Neben dem man auf dem Lykischen Weg die gebirgige Küste westlich von Antalya erkundet hat, will man nur noch eins: mehr von diesem Land sehen, mehr Einheimische kennenlernen und noch mehr wilde Natur erleben. Praktischerweise beginnt ebenfalls in der Nähe von Antalya der zweite große Fernwanderweg, welcher dank Kate Clow in der Türkei eingerichtet wurde: Der St. Pauls Trail (Paulusweg).
1. Allgemeines
Wie der Name „St. Pauls Trail“ oder „Paulusweg“ schon erahnen lässt, folgt dieser Weitwanderweg den Spuren des Apostels Paulus auf seinem Weg von der Mittelmeerküste zur antiken Stadt Antiochia (heute Yalvaç). Auf 500 km (verteilt auf mehreren Wegvarianten) erwarten einem auf dem Paulusweg mit antike Städte, tiefe Canyons, Hochgebirgspässen sowie schneebedeckte Gipfel.

Man muss allerdings eines wissen: Der Paulusweg ist teilweise in sehr schlechtem Zustand!
Was bedeutet das? Zum einen sind Wegemarkierungen nicht (mehr) vorhanden – manchmal auch der ganze Weg! Ein Grund dafür können Forstpisten sein, die in der Türkei leider häufig ohne Sinn und Verstand in den Berg gesprengt werden. Andererseits kommt man auf den so entstandenen Pisten im Zweifel auch gut voran. An einer Stelle wird der Paulusweg sogar von einem Steinbruch „unterbrochen“. Im Zeitalter von GPS sollte man jedoch zumindest die grobe Richtung jederzeit finden.
Da der St. Pauls Trail auch eher selten begangen wird, sind die Pfade auch nicht immer leicht als solche zu erkennen. In einer Hochgebirgslandschaft, die von unzähligen Ziegenpfaden durchzogen wird, kann das trotz GPS zu Verwirrung führen.
Der zweite wichtige Punkt ist die Infrastruktur am Weg. Man muss definitiv mehrere Tage im Voraus planen können und auch in der Lage sein, entsprechend viel Verpflegung mitzunehmen. Läden, Bushaltestellen und Übernachtungsmöglichkeiten – dazu später mehr – sind am Paulusweg sehr rar gesät.

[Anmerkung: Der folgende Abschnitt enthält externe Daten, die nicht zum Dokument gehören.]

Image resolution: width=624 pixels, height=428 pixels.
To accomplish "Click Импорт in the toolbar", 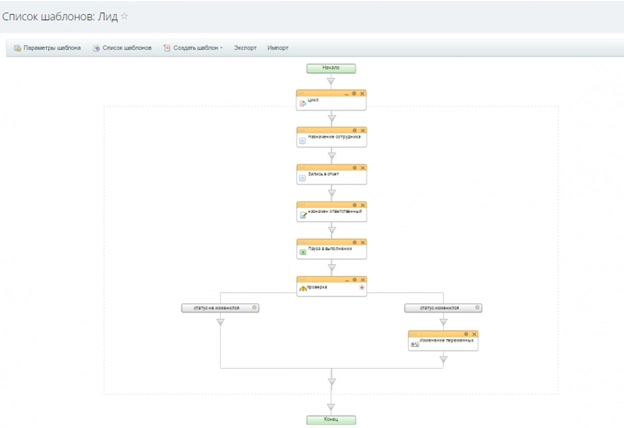I will point(278,48).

Auf dem St. Pauls Trail begibt man sich gleich zu Beginn ins Hochgebirge. Und dieses Hochgebirge ist eine wahre Klima-Grenze. Während an der Küste bereits der Frühling einkehrt, herrscht entlang des Paulusweges teilweise noch tiefster Winter. Auch wenn der Weg später in das große Hochtal des Lake Eğirdir absteigt, ändert sich am Klima grundsätzlich wenig.
Versteht das bitte nicht falsch. Es liegt Mitte April nicht überall meterhoher Schnee und auch die Sonne vollbringt bereits Höchstleistungen. Dennoch sind die Nächte bitterkalt, es kann jederzeit heftige Unwetter und auch Schneefälle geben. Auch die Forstpisten sollte man zu dieser Jahreszeit nicht unterschätzen, denn diese können sich in nahezu unpassierbaren Morast verwandeln.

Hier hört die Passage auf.